_Exercise aim_
The lines below starting at the line containing "Click the blue" and ending at the line containing "The width and height of the screenshot is (828, 444)." are to be repeated exactly, with both ends kept and nothing else added.

_Material for the task_
───
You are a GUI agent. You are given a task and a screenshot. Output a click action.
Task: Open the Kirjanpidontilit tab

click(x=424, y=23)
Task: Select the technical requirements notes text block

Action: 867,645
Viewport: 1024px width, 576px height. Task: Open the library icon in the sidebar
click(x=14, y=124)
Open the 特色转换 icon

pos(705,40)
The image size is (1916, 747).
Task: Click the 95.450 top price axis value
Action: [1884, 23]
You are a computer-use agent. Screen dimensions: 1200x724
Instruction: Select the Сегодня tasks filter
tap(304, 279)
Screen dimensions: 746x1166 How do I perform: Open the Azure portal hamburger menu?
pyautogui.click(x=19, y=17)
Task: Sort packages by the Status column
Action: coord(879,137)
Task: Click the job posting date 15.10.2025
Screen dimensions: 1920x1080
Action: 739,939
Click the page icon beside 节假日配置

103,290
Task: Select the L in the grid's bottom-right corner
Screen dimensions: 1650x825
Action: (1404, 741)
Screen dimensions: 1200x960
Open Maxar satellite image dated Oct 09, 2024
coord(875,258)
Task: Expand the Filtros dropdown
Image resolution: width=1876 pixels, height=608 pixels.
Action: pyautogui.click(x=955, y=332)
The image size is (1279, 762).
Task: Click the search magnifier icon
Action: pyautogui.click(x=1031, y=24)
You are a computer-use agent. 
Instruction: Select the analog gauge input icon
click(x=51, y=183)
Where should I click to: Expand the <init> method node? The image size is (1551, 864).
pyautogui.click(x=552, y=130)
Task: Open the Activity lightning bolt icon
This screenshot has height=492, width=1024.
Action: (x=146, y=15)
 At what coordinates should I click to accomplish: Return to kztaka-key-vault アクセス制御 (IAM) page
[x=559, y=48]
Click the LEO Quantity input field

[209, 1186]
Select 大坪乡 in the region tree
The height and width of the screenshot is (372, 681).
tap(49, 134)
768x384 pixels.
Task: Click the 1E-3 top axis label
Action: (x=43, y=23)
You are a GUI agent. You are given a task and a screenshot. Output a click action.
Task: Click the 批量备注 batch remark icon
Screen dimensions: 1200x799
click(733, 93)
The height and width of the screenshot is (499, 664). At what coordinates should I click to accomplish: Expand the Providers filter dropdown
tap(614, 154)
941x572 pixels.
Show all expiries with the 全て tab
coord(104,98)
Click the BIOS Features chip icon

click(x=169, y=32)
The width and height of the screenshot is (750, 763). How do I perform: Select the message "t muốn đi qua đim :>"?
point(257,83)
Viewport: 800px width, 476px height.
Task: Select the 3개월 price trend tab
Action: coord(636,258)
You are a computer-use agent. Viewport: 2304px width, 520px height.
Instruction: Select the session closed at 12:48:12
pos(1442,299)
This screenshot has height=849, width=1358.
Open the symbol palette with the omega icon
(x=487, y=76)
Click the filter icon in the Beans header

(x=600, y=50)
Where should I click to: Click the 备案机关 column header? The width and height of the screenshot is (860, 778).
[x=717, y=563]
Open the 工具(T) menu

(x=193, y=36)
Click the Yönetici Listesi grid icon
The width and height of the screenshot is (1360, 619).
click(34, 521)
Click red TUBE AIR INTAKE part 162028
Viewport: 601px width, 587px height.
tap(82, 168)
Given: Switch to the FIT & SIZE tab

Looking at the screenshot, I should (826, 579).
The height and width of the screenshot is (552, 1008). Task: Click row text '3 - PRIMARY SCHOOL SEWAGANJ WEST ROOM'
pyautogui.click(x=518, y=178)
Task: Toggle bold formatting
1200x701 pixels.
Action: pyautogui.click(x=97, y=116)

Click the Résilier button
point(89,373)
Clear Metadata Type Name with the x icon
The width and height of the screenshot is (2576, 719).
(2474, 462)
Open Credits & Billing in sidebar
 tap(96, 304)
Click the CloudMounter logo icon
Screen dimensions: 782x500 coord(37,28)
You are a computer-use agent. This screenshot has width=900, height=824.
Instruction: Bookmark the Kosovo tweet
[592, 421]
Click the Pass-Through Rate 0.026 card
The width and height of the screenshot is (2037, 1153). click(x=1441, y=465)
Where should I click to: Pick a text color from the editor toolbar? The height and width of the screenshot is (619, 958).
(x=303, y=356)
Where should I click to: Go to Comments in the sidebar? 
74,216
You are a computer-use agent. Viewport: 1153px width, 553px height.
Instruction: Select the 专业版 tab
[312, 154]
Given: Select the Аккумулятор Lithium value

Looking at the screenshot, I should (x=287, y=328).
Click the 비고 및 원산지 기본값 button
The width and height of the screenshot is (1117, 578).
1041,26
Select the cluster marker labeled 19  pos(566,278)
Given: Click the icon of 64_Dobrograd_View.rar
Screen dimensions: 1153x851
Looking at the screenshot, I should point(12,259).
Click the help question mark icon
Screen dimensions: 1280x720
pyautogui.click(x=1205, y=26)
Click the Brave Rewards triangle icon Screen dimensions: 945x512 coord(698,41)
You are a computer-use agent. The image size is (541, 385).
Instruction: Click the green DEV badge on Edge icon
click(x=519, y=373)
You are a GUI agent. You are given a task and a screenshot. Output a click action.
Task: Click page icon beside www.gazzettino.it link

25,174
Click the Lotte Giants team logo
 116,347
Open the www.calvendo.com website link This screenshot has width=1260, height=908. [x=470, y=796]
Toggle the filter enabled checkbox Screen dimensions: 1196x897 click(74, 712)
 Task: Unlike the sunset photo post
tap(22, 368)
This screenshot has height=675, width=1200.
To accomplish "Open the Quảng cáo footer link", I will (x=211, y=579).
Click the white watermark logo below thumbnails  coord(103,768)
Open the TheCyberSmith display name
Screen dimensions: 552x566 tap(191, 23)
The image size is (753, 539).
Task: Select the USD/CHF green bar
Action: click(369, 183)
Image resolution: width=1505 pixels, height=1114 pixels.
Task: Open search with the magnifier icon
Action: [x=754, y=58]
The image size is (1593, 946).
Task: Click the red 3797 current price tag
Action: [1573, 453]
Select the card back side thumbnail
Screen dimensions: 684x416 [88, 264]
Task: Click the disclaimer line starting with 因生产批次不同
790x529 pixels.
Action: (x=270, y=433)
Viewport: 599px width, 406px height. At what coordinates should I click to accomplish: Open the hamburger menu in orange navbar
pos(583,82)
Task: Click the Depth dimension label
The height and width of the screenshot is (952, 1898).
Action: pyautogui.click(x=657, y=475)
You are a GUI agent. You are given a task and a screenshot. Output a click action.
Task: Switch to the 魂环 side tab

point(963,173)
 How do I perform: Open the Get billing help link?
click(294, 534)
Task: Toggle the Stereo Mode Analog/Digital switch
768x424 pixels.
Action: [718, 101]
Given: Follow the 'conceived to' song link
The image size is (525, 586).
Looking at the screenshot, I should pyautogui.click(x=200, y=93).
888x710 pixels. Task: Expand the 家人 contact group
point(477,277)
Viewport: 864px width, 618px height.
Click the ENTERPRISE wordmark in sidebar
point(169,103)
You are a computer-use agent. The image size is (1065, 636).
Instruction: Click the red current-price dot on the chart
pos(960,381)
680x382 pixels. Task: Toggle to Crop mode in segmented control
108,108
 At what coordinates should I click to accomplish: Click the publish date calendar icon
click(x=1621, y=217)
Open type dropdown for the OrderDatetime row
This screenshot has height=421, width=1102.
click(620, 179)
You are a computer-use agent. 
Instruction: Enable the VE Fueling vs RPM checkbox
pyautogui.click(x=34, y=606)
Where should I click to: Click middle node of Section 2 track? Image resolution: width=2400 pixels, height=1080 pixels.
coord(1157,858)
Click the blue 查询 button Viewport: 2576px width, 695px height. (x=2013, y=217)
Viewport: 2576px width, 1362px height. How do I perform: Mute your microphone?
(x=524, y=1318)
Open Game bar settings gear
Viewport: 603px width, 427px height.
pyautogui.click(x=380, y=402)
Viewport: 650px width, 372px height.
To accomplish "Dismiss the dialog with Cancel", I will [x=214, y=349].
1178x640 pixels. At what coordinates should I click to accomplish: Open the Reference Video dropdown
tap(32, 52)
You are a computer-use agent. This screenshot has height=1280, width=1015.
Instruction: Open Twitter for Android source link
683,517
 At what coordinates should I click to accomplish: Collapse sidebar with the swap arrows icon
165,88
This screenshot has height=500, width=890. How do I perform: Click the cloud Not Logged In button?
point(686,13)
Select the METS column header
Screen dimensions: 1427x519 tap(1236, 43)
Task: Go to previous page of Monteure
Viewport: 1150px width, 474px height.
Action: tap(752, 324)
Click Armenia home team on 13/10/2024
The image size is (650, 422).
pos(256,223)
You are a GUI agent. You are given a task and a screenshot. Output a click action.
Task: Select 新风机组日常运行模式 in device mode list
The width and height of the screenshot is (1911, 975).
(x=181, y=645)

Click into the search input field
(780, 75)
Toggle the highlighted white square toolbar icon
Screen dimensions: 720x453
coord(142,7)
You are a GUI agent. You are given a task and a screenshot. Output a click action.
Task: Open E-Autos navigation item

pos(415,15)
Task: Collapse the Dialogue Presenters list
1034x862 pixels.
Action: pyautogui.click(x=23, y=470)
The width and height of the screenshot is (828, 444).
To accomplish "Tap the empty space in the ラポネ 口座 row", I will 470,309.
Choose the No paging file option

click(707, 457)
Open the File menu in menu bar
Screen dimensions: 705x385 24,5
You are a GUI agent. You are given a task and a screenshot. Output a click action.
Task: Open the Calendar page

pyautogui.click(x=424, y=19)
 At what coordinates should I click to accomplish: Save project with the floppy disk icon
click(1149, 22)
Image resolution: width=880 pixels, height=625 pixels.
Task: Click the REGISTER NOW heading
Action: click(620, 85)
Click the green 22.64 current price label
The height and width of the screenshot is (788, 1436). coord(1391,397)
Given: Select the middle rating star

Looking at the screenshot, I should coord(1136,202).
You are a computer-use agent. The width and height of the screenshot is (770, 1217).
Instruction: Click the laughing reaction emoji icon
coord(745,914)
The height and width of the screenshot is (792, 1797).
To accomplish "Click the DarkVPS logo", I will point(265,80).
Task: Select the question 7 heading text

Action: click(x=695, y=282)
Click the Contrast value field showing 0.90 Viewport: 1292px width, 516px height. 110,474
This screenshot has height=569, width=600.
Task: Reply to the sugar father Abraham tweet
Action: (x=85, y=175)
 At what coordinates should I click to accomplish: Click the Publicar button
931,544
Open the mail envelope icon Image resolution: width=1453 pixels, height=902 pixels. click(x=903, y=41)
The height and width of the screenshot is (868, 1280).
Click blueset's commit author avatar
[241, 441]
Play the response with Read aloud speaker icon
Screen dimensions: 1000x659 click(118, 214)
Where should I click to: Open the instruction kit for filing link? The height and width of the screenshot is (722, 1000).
───
_Answer for the task_
Click the blue 查询 button Viewport: 2576px width, 695px height. (x=2013, y=217)
Viewport: 2576px width, 1362px height. How do I perform: Mute your microphone?
(x=524, y=1318)
Open Game bar settings gear
Viewport: 603px width, 427px height.
pyautogui.click(x=380, y=402)
Viewport: 650px width, 372px height.
To accomplish "Dismiss the dialog with Cancel", I will [x=214, y=349].
1178x640 pixels. At what coordinates should I click to accomplish: Open the Reference Video dropdown
tap(32, 52)
You are a computer-use agent. This screenshot has height=1280, width=1015.
Instruction: Open Twitter for Android source link
683,517
 At what coordinates should I click to accomplish: Collapse sidebar with the swap arrows icon
165,88
This screenshot has height=500, width=890. How do I perform: Click the cloud Not Logged In button?
point(686,13)
Select the METS column header
Screen dimensions: 1427x519 tap(1236, 43)
Task: Go to previous page of Monteure
Viewport: 1150px width, 474px height.
Action: tap(752, 324)
Click Armenia home team on 13/10/2024
The image size is (650, 422).
pos(256,223)
You are a GUI agent. You are given a task and a screenshot. Output a click action.
Task: Select 新风机组日常运行模式 in device mode list
The width and height of the screenshot is (1911, 975).
(x=181, y=645)

Click into the search input field
(780, 75)
Toggle the highlighted white square toolbar icon
Screen dimensions: 720x453
coord(142,7)
You are a GUI agent. You are given a task and a screenshot. Output a click action.
Task: Open E-Autos navigation item

pos(415,15)
Task: Collapse the Dialogue Presenters list
1034x862 pixels.
Action: pyautogui.click(x=23, y=470)
The width and height of the screenshot is (828, 444).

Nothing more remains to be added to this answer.